Wiązanie "Kandahar", popularne już w okresie przed wybuchem II wojny światowej, składało się z rozsuwanych szczęk, dających się łatwo dopasować do różnych szerokości podeszwy, oraz ze stalowej linki, zakończonej sprężynowym zapiętkiem z drabinkowym zaczepem na linkę oraz z podwójnych zaczepów bocznych. Szczęki boczne miały około 85 mm długości. Wiązanie to było bardzo popularne, zarówno wśród turystów, jak i zawodników, zwłaszcza skoczków.
Po wojnie popularne były także wiązania długorzemienne, "Langrimeny", znakomicie trzymające nogę z nartą, jednak niebezpieczne w przypadku upadków do przodu, co kończyło się niestety skomplikowanymi złamaniami. Mimo to niektórzy zawodnicy bardzo te wiązania lubili i je stosowali. W połowie długości narty był otwór przez który był przeciągany długi rzemień ściśle trzymający but z nartą.
Po zakończeniu II wojny światowej powróciła dawna turystyka narciarska i narciarstwo w Polsce zaczęło się powoli odbudowywać. W latach 50. powoli zaczęły sobie torować drogę wiązania bezpiecznikowe, pierwsze były "Tyrolie", "Markery" i "Looki", a obecnie każdego sezonu znacząca firma wypuszcza na rynek przynajmniej kilka rodzajów wiązań.
Jak widać ówczesne firmy oferujące sprzęt narciarski zasypywały rynek sprzętem bardzo zróżnicowanym. Pierwszym dostawcą sprzętu dla zakopiańskich narciarzy był sklep Mizzi Langer na Kaiserstrasse w Wiedniu, gdzie zaopatrywał się między innymi sam Mariusz Zaruski, oraz narciarze ze Lwowa. Potem narty i wiązania zaczął produkować Stanisław Zdyb, a po I wojnie światowej mieliśmy w Zakopanem następujące fabryki i warsztaty narciarskie: Zubka, Bujaka, braci Schiele, Izydora Gąsienicy-Łuszczka i Fadena. Tam można było kupić dosłownie wszystko, od nart począwszy, a na wiązaniach skończywszy.

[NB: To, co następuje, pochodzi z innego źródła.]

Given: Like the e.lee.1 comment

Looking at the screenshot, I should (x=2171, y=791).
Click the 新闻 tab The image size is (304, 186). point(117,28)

Podsumowując ten okres w historii narciarstwa należy zwrócić uwagę na dwa nasuwające się wnioski. Po pierwsze producenci nart zmierzali do polepszania materiału z którego wiązania były wykonywane, począwszy od skóry, a skończywszy na metalu. Wiązania były ciągle polepszane i dopracowywane, przy czym wytwórnie oferowały wiele rodzajów wiązań własnego pomysłu. Powszechne w obiegu były "wiązania-samoróbki". Ilość rodzajów wiązań narciarskich z lat 20. i 30. pokazuje na jak wysokim poziomie znalazły się polskie wytwórnie nart Stanisława Zubka, Franciszka Bujaka, Józefa Fadena, braci Aleksandra i Kazimierza Schiele i inne, które oferowały tak szeroką gamę sprzętu turystycznego, w tym także wiązań narciarskich.